*** Opening of Extracted entries ***

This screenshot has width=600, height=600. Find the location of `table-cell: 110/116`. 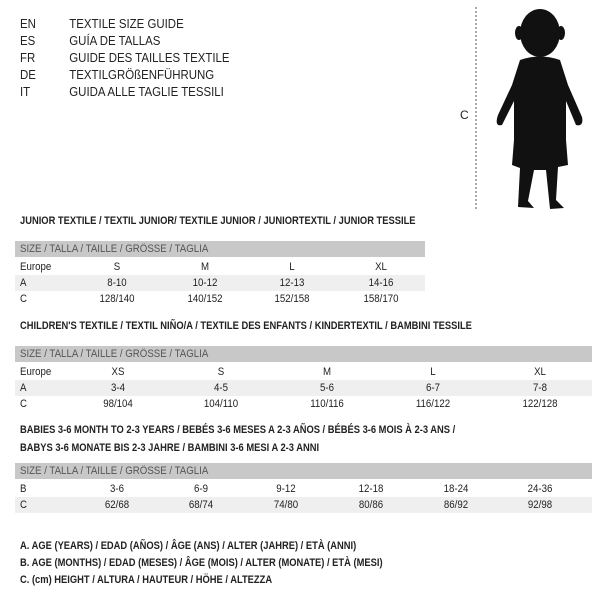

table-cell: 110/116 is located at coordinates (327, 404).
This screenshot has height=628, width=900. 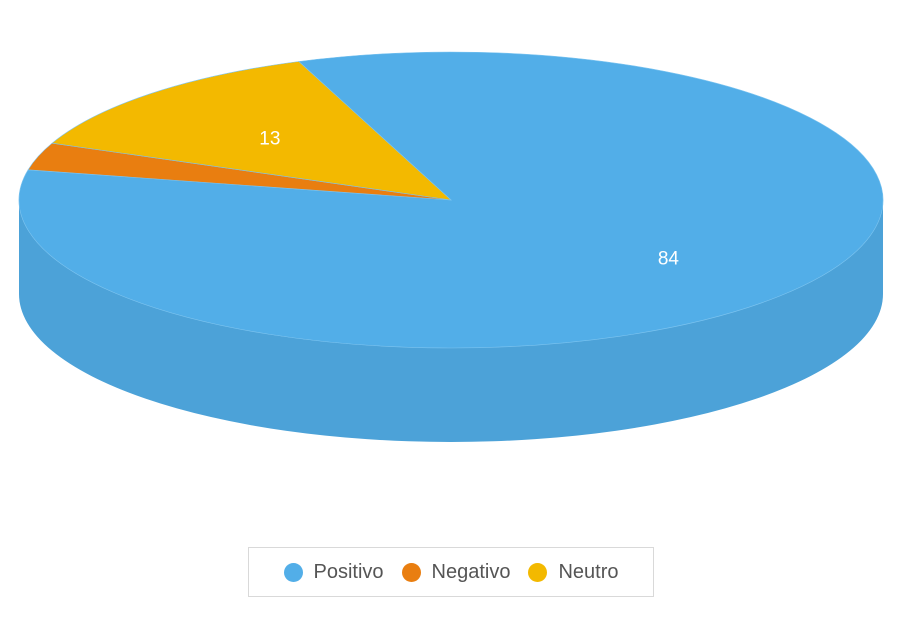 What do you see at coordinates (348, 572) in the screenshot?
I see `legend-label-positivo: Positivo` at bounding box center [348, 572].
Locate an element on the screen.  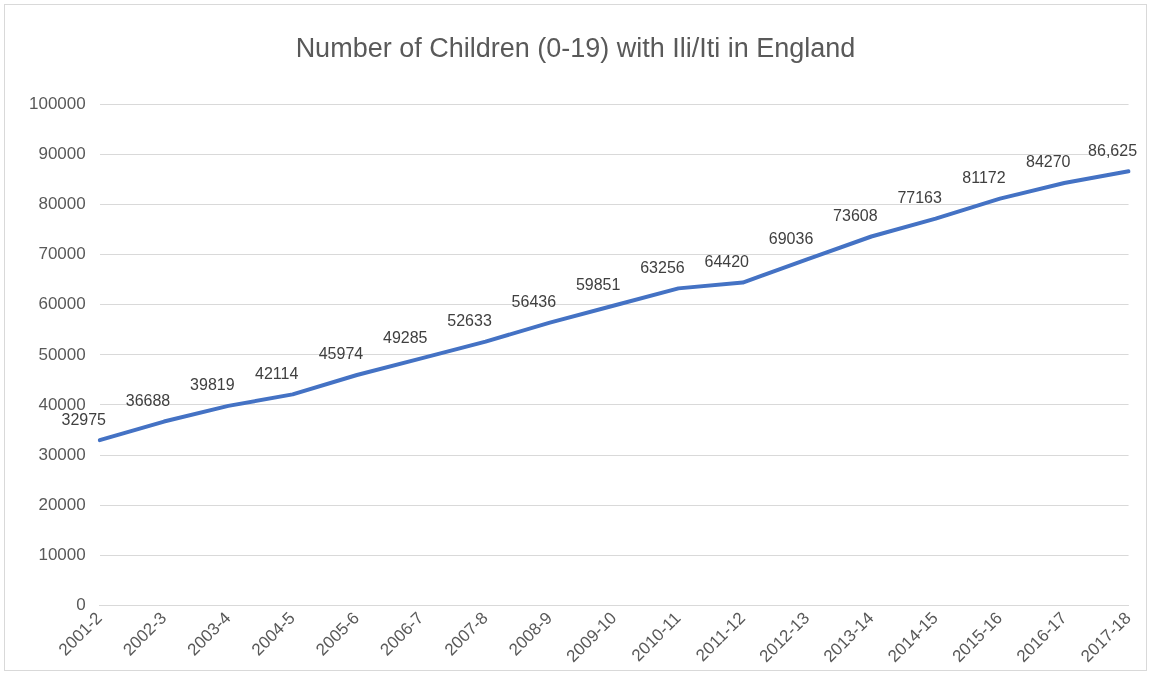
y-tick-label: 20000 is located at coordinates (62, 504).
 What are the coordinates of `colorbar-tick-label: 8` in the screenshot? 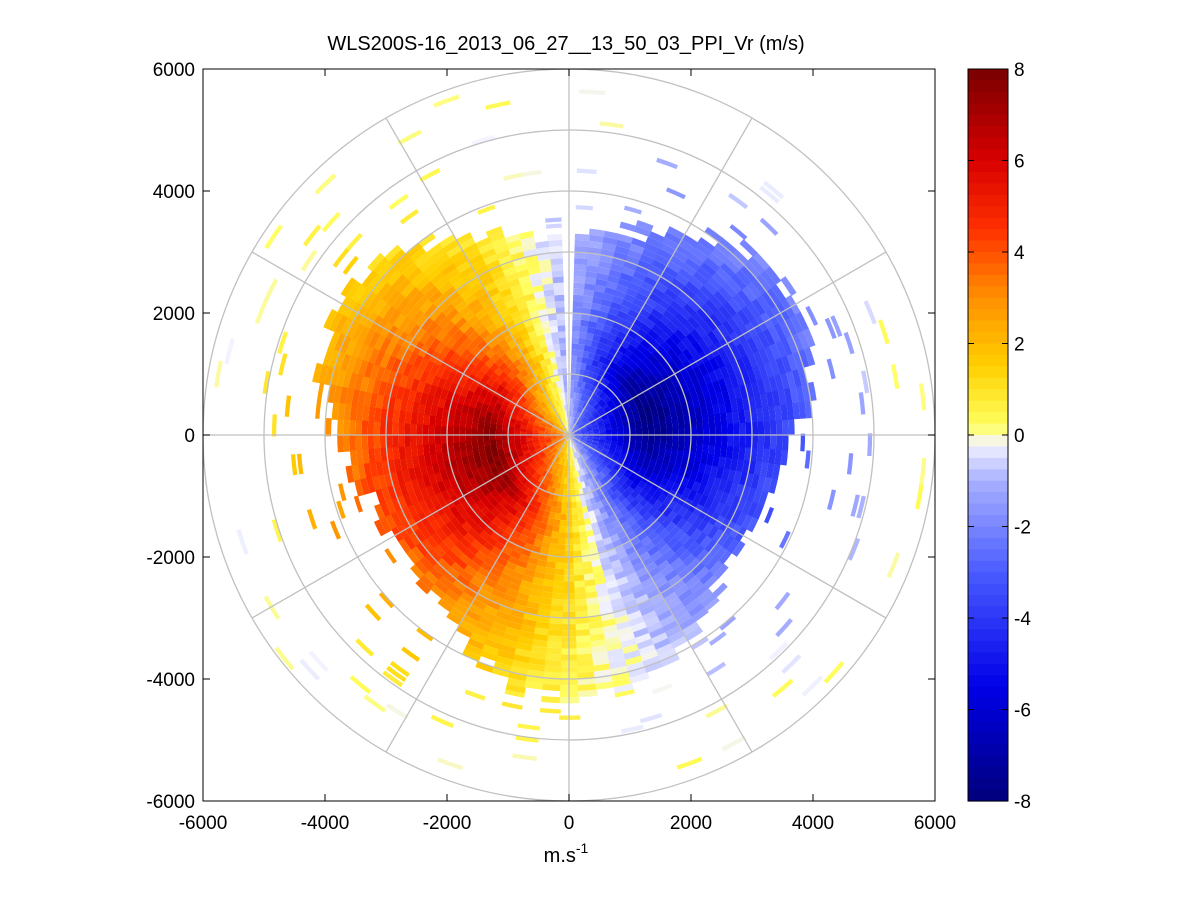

*** Close of Extracted entries ***

Action item: Can you write out the lines above word for word, starting at the line that contains "Locate an element on the screen." and ending with the final line, leaving the pictures out?

Response for this exercise:
Locate an element on the screen.  
y-tick-label: 20000 is located at coordinates (62, 504).
 What are the coordinates of `colorbar-tick-label: 8` in the screenshot? 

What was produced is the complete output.